The bench mark price of ethanol has been fixed at Rs44 per litre and the government had made it mandatory for OMCs to blend 5% ethanol with petrol, which has now been increased to 10% but actual lifting has been unsatisfactory
Oil Minister, Dharmendra Pradhan, admitted in the Lok Sabah recently, that the OMCs (Oil Marketing Companies) were able to "achieve" only a 1.37% blending of ethanol with petrol against the target of 5% which, had recently been increased to 10%.
The Indian Sugar Mills Association (ISMA) had assured the government of their willingness to reach 10% blend level across the country, but sought flexible ethanol blending with petrol, ranging from 5 to 25%, depending upon sugar cane availability.
The sugar mills are currently realising about Rs32 per kg for sugar.They can produce only 95kgs of sugar for every tonne of cane crushed and 45kgs of molasses yielding about 10.8 litres of ethanol. However, if the entire juice from cane is used for fermenting into alcohol, there would be
no production of sugar but 72 litres of ethanol could be obtained.
The bench mark price of ethanol has been fixed at Rs44 per litre and the government has made it mandatory for OMCs to blend 5% ethanol with petrol/diesel, which, as reported above, had now been increased to 10% but actual lifting has been unsatisfactory. Moneylife had reported earlier, that while the sugar mills had a stock of 65 crore litres of ethanol, only 35 crore litres had been lifted by OMCs, resulting in huge blocking of funds. If such a situation should continue, nothing prevents state governments from permitting sugar mills to convert sugar cane juice to alcohol.
It has been reported in the press that higher ethanol blending would hit the liquor industry, a fear that may have caused lower blending rate.OMCs must realize their responsibility and ensure that they lift ethanol from mills on a regular basis and also make available blended petrol/diesel at all
government transport depots besides all major bus terminals. In fact, every pumping stations must be asked to ensure availability blended petrol/diesel so that the consumption is increased.

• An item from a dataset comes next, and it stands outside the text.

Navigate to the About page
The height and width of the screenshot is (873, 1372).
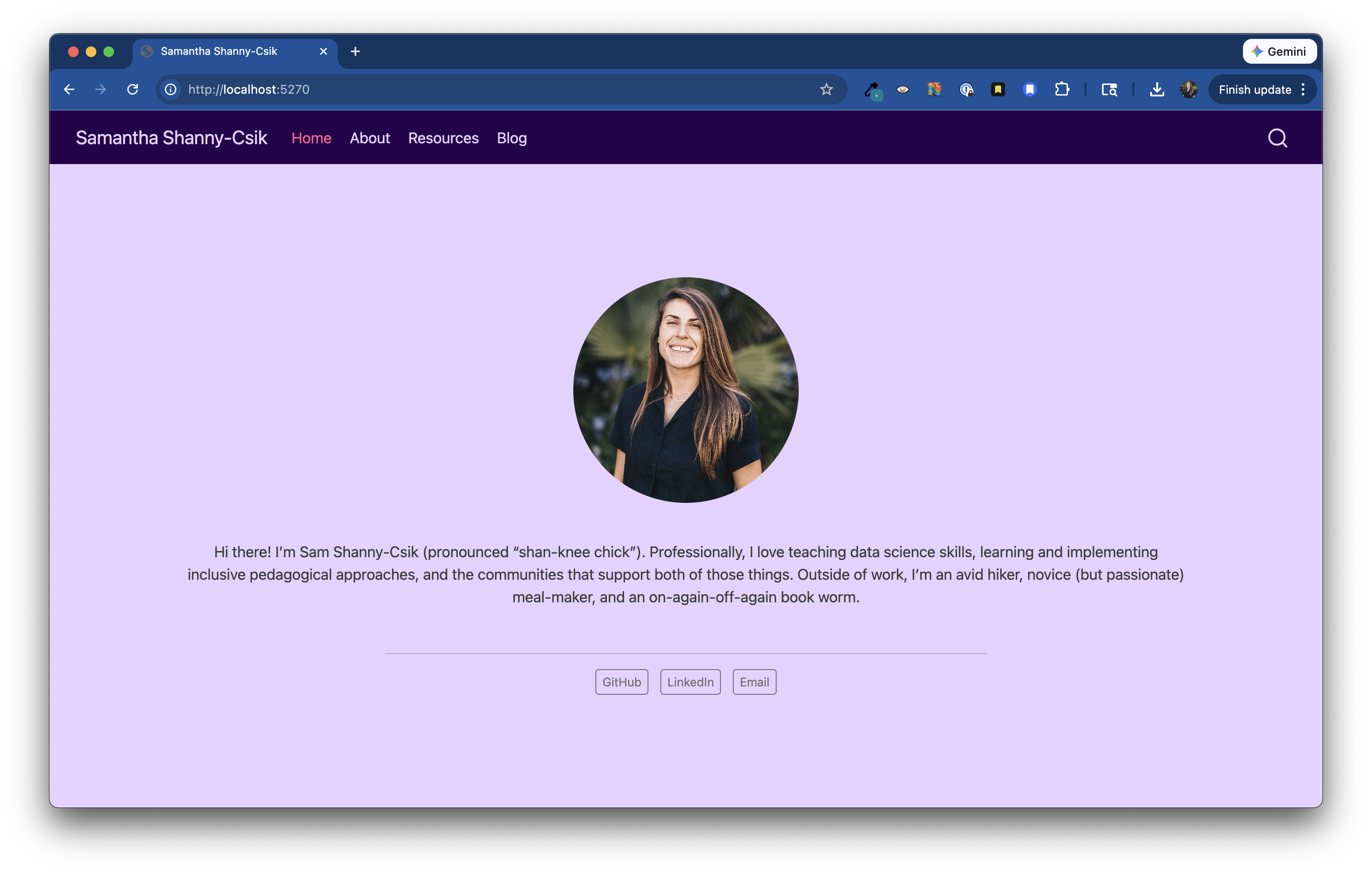point(370,138)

The ISMA, in a press report, has stated that the estimate for the current season, 2014-15 is expected to be 25.3 million tonnes of sugar, a mere 4% increase over last year, with both UP and Tamil Nadu showing a shortfall but offset by increase in Maharashtra, Karnataka and Gujarat. The carryover sugar stock at 7.5 million tonnes is more than the required buffer and should take us through comfortably to the next season, even after providing for exports.

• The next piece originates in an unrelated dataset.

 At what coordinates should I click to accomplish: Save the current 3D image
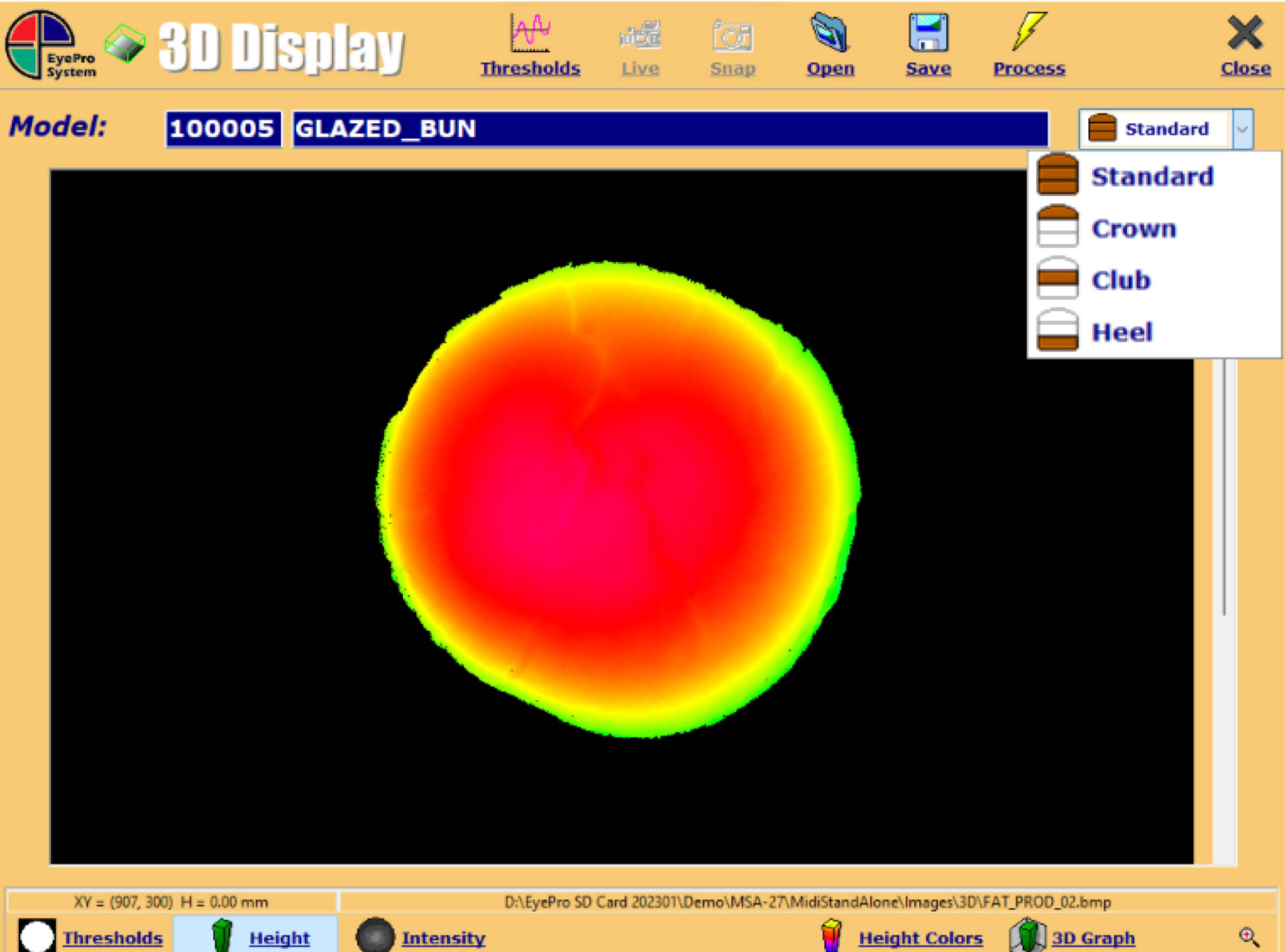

Luckily, the monsoon's progress, as advised by IMD (Indian Metrological Department) shows that they expect the rainfall to be well distributed and there will be adequate showers throughout the country, which will reduce the deficit predicted earlier due to an El Nino effect.
In the meantime, it is imperative for the government to take serious steps against the OMCs for not complying the required blending programme that have been made mandatory. One way of enforcing such a rule is to tell the OMCs that unless they lift and blend ethanol from mills, they won't be given the subsidies committed by the government.
Such a threat alone will work with OMCs, who must also be forced to focus on setting up ethanol blended petrol/diesel units in all the pumping stations throughout the country. As a start, this could be enforced in all the sugarcane producing states where the mills are established. If such actions are not taken, sugar mills may start looking for export market to sell their ethanol.
(AK Ramdas has worked with the Engineering Export Promotion Council of the ministry of commerce. He was also associated with various committees of the Council. His international career took him to places like Beirut, Kuwait and Dubai at a time when these were small trading outposts; and later to the US.)